- 手足
- Genre: Long Running Drama
- Created by: Ng Kah Huay
- Written by: Kwok Kar Peng Dion Tang He Xing Ying Gladys Tan
- Directed by: Benny Wong
- Creative director: Liu Jinan
- Starring: Elvin Ng Jesseca Liu Ann Kok Xiang Yun Yao Wenlong Chen Tianwen Cynthia Koh Sylvester Tan
- Theme music composer: Benny Wong
- Opening theme: 逃离 by A-do
- Ending theme: 换季 by Jin Sha
- Composer: Benny Wong
- Country of origin: Singapore
- Original languages: English Mandarin
- No. of seasons: 2
- No. of episodes: 83 (list of episodes)

Production
- Executive producer: Kelly Cheng
- Producer: Kelly Cheng
- Production locations: Downtown, Singapore
- Cinematography: Liu Tianfu
- Camera setup: Chun Tianfu
- Running time: 45 minutes
- Production company: MediaCorp TV

Original release
- Network: MediaCorp TV Channel 8
- Release: Invalid date range

= Kinship (TV series) =

Kinship (Simplified Chinese: 手足) is a Singaporean Chinese long running drama which was televised on Singapore's free-to-air channel, MediaCorp TV Channel 8. The drama was divided into two parts, which were broadcast every weekday evening from June 2007 to August 2007 for first part and December 2007 to February 2008 for the second part.

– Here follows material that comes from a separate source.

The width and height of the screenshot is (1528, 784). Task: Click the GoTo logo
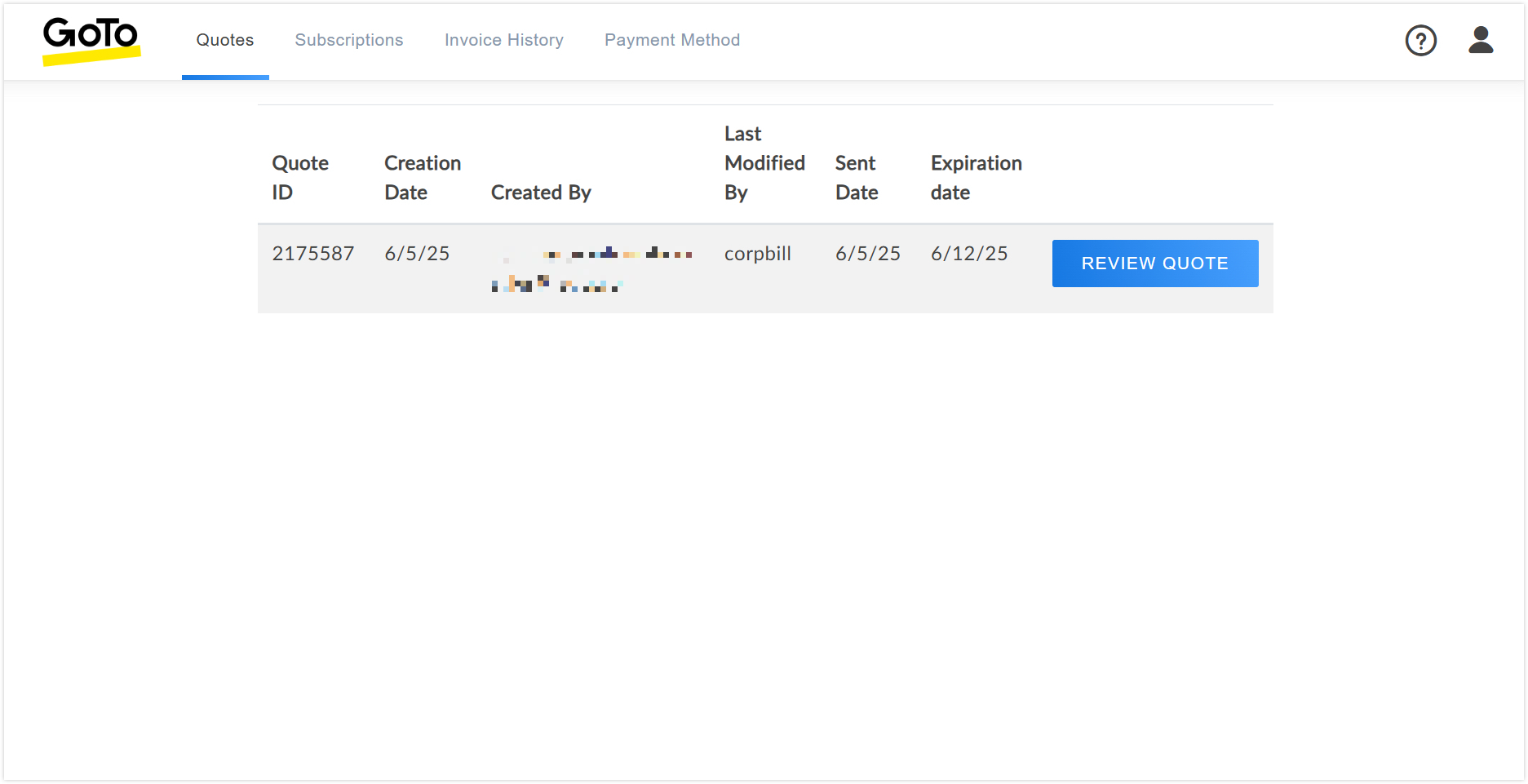point(91,40)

The drama series starred Elvin Ng, Jesseca Liu, Ann Kok, Xiang Yun, Yao Wenlong, Chen Tianwen, Cynthia Koh & Sylvester Tan. As such, producers have cited this drama as a highly anticipated drama, comparable to the likes of Holland V, Double Happiness and Portrait of Home. This drama is one of the longest running dramas with 83 episodes, being produced by MediaCorp in 2007. Despite being a highly anticipated drama, it received more criticism than any other locally produced Chinese-language drama and only half of the expected viewership.

Part 1 premiered on 19 June 2007 and ended on 17 August 2007. Part 2 premiered on 17 December 2007 and ended on 8 February 2008.

==Plot==

===Part 1===

Da Ying Jia foot reflexology centre was founded by the brothers, Anping and Anxin, 25 years ago. Now, both of them split-up and Anxin takes charge of the business operations of the new branches of Da Ying Jia while Anping stays in the original centre, becoming a foot reflexologist.

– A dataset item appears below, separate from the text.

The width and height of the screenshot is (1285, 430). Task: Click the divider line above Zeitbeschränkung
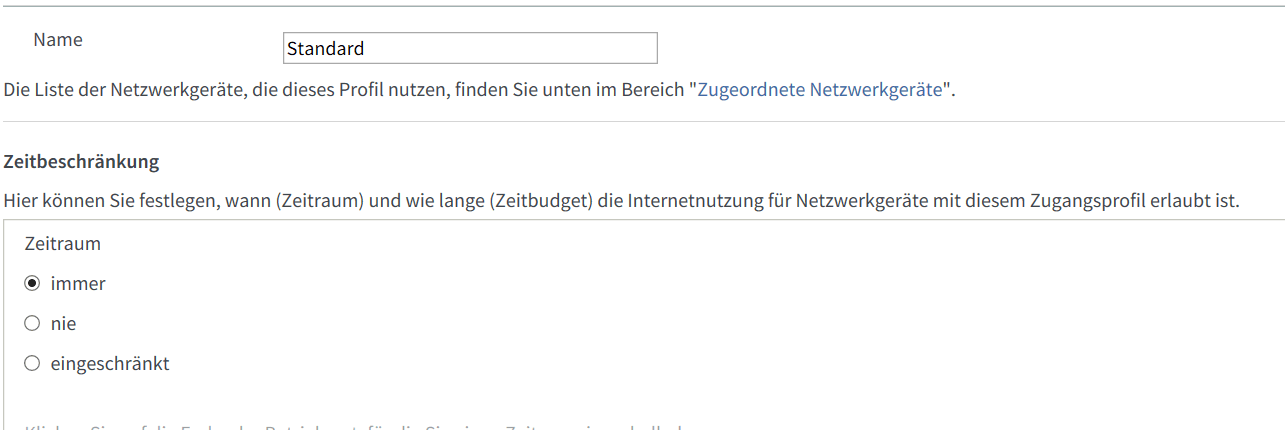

Anping married Meiqi and both of them adopted three girls: Jinsha, Yinsha and Yusheng. Two of them, Jinsha and Yinsha, are married to their husbands, Naifa and Zhaoyang respectively, and they live near to Anping's residence, a HDB flat's unit in Singapore.

Both Jinsha and Naifa have two children, a son and a daughter. However, due to poor parenting skills, the two children turn out extremely problematic. This also causes the relationship between Jinsha and her son to worsen.

Yinsha and Zhaoyang has a daughter. Even since Zhaoyang marries Yinsha, he quits his job and becomes a "maid". Zhaoyang then opens a small kueh stall and hires a woman named Heping to assist his stall.

The cheerful and tomboyish Yusheng is a prison warden. She had a birth father named Chang Ying. His wife and his mother were charged with a drug-related crime that Chang Ying committed and they were punished for something they did not do. Chang Ying's wife was sentenced to death as a result and his mother was sentenced to life imprisonment. When held in death row, she gave birth to Yusheng and was adopted by her aunt, Meiqi, when she was three.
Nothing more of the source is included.